Data extract
# # # #
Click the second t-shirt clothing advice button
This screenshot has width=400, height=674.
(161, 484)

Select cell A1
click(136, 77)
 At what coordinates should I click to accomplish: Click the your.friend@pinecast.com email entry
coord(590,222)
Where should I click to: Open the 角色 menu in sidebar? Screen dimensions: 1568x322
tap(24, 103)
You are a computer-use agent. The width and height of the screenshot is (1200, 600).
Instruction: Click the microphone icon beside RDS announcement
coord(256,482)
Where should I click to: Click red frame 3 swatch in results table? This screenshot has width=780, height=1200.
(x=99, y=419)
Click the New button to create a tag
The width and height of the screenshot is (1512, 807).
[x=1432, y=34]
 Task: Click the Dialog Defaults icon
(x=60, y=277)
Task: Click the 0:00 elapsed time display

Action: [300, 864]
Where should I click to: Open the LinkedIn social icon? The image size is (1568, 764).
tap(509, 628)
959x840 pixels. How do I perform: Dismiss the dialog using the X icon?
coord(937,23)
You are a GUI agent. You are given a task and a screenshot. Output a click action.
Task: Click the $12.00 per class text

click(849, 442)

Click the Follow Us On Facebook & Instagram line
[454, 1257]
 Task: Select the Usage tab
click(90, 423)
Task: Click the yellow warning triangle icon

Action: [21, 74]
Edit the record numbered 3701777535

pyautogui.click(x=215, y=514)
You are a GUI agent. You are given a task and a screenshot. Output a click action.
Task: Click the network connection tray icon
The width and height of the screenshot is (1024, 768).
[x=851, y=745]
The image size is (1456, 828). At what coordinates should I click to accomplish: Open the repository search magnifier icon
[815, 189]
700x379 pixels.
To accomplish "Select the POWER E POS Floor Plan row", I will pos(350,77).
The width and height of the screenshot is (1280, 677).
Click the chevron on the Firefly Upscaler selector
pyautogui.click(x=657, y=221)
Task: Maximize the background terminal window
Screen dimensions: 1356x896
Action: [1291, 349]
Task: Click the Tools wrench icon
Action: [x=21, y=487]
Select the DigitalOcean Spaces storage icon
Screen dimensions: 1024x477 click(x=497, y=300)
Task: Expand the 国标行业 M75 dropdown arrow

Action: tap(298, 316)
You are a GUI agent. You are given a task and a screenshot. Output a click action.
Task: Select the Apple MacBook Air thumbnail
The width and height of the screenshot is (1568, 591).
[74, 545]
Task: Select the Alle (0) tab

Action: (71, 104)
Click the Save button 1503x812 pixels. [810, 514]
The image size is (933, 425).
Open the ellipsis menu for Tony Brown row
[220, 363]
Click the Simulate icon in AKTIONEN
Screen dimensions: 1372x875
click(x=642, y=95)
# # # #
Reproduce every line of the data above verbatim, from beginning to end, without any alteration.

Answer for this exercise
Click the second t-shirt clothing advice button
This screenshot has width=400, height=674.
(161, 484)

Select cell A1
click(136, 77)
 At what coordinates should I click to accomplish: Click the your.friend@pinecast.com email entry
coord(590,222)
Where should I click to: Open the 角色 menu in sidebar? Screen dimensions: 1568x322
tap(24, 103)
You are a computer-use agent. The width and height of the screenshot is (1200, 600).
Instruction: Click the microphone icon beside RDS announcement
coord(256,482)
Where should I click to: Click red frame 3 swatch in results table? This screenshot has width=780, height=1200.
(x=99, y=419)
Click the New button to create a tag
The width and height of the screenshot is (1512, 807).
[x=1432, y=34]
 Task: Click the Dialog Defaults icon
(x=60, y=277)
Task: Click the 0:00 elapsed time display

Action: [300, 864]
Where should I click to: Open the LinkedIn social icon? The image size is (1568, 764).
tap(509, 628)
959x840 pixels. How do I perform: Dismiss the dialog using the X icon?
coord(937,23)
You are a GUI agent. You are given a task and a screenshot. Output a click action.
Task: Click the $12.00 per class text

click(849, 442)

Click the Follow Us On Facebook & Instagram line
[454, 1257]
 Task: Select the Usage tab
click(90, 423)
Task: Click the yellow warning triangle icon

Action: [21, 74]
Edit the record numbered 3701777535

pyautogui.click(x=215, y=514)
You are a GUI agent. You are given a task and a screenshot. Output a click action.
Task: Click the network connection tray icon
The width and height of the screenshot is (1024, 768).
[x=851, y=745]
The image size is (1456, 828). At what coordinates should I click to accomplish: Open the repository search magnifier icon
[815, 189]
700x379 pixels.
To accomplish "Select the POWER E POS Floor Plan row", I will pos(350,77).
The width and height of the screenshot is (1280, 677).
Click the chevron on the Firefly Upscaler selector
pyautogui.click(x=657, y=221)
Task: Maximize the background terminal window
Screen dimensions: 1356x896
Action: [1291, 349]
Task: Click the Tools wrench icon
Action: [x=21, y=487]
Select the DigitalOcean Spaces storage icon
Screen dimensions: 1024x477 click(x=497, y=300)
Task: Expand the 国标行业 M75 dropdown arrow

Action: tap(298, 316)
You are a GUI agent. You are given a task and a screenshot. Output a click action.
Task: Select the Apple MacBook Air thumbnail
The width and height of the screenshot is (1568, 591).
[74, 545]
Task: Select the Alle (0) tab

Action: (71, 104)
Click the Save button 1503x812 pixels. [810, 514]
The image size is (933, 425).
Open the ellipsis menu for Tony Brown row
[220, 363]
Click the Simulate icon in AKTIONEN
Screen dimensions: 1372x875
click(x=642, y=95)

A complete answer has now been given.